= ASSIGNED TASK =
A complete answer includes every line below with the word "support".

(Pixel coordinate grounding data)
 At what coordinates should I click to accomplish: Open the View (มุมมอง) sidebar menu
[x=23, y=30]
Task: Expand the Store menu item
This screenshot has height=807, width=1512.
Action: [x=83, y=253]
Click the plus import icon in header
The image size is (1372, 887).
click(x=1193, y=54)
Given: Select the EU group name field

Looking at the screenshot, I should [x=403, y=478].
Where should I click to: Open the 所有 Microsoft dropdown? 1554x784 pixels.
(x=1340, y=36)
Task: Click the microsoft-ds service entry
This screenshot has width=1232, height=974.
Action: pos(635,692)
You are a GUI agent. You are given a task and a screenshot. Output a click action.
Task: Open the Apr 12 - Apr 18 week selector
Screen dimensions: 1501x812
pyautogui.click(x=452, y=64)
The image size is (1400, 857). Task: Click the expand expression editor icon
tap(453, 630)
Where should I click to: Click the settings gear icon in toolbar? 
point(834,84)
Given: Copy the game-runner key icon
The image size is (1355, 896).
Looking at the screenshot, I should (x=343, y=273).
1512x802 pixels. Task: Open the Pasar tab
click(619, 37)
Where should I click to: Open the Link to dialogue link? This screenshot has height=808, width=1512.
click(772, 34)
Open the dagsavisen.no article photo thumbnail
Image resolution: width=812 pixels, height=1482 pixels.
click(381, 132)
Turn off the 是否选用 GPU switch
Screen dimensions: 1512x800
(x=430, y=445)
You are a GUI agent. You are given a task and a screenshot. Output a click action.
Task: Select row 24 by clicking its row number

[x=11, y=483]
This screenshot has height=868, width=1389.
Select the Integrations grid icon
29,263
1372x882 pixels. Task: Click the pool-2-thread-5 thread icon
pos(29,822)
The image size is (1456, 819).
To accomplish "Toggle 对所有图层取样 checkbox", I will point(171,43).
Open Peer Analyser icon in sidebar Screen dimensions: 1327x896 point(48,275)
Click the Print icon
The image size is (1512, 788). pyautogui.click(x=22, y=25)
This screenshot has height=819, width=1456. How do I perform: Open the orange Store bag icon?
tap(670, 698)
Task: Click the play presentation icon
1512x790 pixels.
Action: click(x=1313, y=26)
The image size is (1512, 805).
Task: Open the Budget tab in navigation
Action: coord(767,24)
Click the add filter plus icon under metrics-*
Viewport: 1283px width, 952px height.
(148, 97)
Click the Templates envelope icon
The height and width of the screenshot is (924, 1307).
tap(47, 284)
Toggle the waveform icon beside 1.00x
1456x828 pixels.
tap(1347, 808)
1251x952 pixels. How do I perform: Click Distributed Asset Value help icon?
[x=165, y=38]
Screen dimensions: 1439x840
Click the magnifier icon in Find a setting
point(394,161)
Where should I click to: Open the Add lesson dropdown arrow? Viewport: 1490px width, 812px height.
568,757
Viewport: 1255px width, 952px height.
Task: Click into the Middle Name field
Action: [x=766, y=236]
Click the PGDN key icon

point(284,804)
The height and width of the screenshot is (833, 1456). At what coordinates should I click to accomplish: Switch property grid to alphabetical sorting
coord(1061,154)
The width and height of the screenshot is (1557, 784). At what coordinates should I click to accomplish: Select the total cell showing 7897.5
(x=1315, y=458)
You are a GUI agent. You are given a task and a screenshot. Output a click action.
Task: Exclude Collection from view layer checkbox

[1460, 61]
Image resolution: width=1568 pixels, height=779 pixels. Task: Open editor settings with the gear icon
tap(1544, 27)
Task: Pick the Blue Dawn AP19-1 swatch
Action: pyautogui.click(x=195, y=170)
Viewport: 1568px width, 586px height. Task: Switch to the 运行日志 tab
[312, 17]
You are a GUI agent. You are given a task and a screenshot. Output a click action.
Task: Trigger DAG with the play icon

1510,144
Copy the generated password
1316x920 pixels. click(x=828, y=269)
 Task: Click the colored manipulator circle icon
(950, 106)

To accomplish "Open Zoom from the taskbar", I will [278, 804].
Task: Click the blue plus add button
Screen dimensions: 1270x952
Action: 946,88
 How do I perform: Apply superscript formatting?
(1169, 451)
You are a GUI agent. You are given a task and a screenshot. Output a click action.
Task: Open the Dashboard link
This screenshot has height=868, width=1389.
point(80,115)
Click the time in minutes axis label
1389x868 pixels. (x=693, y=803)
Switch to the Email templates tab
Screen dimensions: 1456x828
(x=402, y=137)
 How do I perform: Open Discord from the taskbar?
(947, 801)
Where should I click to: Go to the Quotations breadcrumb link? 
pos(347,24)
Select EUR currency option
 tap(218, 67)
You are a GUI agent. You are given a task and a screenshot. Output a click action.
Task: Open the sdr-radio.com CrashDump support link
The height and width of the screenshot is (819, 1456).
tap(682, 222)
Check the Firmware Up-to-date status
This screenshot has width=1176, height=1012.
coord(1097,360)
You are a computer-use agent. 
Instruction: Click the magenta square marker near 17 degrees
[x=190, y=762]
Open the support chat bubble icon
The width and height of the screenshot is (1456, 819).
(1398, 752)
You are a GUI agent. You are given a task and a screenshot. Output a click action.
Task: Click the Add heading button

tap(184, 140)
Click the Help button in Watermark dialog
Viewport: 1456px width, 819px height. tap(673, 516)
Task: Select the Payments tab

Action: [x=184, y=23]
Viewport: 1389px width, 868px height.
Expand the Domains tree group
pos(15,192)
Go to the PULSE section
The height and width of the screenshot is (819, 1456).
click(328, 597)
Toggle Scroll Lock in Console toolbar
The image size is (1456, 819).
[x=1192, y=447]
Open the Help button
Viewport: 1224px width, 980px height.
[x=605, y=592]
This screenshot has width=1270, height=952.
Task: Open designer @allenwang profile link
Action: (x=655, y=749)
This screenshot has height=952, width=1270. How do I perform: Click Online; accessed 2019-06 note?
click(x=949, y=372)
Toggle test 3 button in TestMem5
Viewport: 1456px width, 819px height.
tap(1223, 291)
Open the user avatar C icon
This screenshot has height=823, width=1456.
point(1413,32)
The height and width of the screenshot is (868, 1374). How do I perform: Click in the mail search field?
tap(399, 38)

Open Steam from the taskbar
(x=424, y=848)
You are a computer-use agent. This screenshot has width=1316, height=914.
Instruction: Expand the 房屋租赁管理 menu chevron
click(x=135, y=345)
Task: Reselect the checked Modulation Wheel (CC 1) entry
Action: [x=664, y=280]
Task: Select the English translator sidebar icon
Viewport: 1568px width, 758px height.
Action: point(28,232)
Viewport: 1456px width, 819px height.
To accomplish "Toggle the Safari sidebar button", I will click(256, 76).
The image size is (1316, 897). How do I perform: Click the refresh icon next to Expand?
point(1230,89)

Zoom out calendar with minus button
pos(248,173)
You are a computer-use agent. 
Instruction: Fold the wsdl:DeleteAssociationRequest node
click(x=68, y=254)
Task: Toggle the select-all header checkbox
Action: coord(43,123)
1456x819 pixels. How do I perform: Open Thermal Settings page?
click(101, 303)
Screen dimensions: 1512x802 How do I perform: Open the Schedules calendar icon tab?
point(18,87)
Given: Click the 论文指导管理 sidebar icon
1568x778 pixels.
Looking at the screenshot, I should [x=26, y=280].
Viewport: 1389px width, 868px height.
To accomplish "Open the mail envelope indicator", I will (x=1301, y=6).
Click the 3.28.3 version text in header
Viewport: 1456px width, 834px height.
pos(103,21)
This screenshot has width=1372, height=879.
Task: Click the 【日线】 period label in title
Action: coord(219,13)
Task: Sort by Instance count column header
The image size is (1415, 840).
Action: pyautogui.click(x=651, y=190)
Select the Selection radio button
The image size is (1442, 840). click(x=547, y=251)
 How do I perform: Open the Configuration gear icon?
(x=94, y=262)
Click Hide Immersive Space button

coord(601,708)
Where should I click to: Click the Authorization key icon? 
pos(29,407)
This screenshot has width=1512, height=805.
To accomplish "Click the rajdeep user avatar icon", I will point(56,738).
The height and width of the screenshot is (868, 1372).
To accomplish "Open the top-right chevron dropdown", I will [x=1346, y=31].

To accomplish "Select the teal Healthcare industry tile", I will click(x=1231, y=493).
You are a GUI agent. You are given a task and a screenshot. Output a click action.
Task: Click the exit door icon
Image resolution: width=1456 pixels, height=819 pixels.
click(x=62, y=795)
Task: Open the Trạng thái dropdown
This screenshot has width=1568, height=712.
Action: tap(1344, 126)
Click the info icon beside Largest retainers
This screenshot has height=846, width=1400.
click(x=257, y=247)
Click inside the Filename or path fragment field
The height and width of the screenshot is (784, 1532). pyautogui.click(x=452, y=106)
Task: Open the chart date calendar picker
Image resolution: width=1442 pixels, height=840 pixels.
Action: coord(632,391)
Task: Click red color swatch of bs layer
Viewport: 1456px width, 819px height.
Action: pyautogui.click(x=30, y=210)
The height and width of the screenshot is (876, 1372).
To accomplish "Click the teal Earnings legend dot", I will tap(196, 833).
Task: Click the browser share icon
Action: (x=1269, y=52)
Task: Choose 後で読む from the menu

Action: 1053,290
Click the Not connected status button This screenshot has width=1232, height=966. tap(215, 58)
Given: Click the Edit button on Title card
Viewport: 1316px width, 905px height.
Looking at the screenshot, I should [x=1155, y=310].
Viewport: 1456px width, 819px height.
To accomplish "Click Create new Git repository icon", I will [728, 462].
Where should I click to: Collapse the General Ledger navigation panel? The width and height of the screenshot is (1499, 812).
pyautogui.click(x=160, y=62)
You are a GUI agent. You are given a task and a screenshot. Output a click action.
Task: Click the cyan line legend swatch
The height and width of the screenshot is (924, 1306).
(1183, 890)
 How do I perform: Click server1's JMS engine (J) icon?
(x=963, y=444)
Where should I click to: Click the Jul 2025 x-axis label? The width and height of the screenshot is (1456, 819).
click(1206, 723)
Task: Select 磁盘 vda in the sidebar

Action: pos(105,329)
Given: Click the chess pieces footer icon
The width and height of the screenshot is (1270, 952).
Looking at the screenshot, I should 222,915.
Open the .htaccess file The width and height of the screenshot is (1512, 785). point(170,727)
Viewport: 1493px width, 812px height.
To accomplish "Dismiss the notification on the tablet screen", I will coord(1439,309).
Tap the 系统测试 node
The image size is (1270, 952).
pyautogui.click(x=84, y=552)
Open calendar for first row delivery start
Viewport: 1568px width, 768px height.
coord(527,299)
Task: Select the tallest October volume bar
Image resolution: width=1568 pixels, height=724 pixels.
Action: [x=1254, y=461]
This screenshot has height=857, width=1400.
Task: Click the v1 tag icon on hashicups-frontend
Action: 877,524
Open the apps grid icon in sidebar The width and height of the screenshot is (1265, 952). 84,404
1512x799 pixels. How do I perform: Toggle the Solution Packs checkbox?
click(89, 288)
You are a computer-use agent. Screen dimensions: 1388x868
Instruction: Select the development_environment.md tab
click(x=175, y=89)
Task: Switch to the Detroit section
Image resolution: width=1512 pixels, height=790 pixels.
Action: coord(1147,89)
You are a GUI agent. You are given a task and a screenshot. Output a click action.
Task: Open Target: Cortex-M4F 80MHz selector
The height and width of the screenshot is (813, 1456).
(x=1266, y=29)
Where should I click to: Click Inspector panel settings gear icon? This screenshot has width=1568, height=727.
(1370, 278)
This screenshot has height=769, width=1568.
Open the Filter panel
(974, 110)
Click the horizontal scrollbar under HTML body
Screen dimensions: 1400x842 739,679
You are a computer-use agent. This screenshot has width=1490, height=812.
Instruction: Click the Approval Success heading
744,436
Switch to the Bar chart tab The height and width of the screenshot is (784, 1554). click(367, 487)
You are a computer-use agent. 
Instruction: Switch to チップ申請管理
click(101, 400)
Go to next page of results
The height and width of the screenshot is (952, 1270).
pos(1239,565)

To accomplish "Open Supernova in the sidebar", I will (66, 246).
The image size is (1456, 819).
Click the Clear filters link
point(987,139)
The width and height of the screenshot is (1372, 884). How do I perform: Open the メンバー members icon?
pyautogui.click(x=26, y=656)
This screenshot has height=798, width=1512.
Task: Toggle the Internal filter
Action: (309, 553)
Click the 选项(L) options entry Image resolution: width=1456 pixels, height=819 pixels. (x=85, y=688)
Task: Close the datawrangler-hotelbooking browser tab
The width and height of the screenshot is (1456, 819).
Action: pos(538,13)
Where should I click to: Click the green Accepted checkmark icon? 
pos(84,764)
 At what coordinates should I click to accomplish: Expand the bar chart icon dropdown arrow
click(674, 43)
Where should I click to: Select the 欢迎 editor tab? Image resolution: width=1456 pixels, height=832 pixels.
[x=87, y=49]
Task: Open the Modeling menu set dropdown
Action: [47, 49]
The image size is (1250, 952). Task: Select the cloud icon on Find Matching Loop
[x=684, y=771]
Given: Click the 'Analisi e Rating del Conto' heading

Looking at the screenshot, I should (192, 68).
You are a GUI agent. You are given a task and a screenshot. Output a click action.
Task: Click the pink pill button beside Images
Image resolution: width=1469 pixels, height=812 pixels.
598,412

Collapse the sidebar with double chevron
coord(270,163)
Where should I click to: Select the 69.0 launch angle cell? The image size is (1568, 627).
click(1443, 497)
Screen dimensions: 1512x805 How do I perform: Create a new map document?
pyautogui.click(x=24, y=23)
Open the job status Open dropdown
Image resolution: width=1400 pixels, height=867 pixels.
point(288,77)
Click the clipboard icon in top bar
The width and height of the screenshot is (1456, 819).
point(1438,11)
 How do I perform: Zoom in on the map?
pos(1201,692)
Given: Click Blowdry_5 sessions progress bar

= RESULT OF THIS EXERCISE =
Task: Open the sdr-radio.com CrashDump support link
Open the support chat bubble icon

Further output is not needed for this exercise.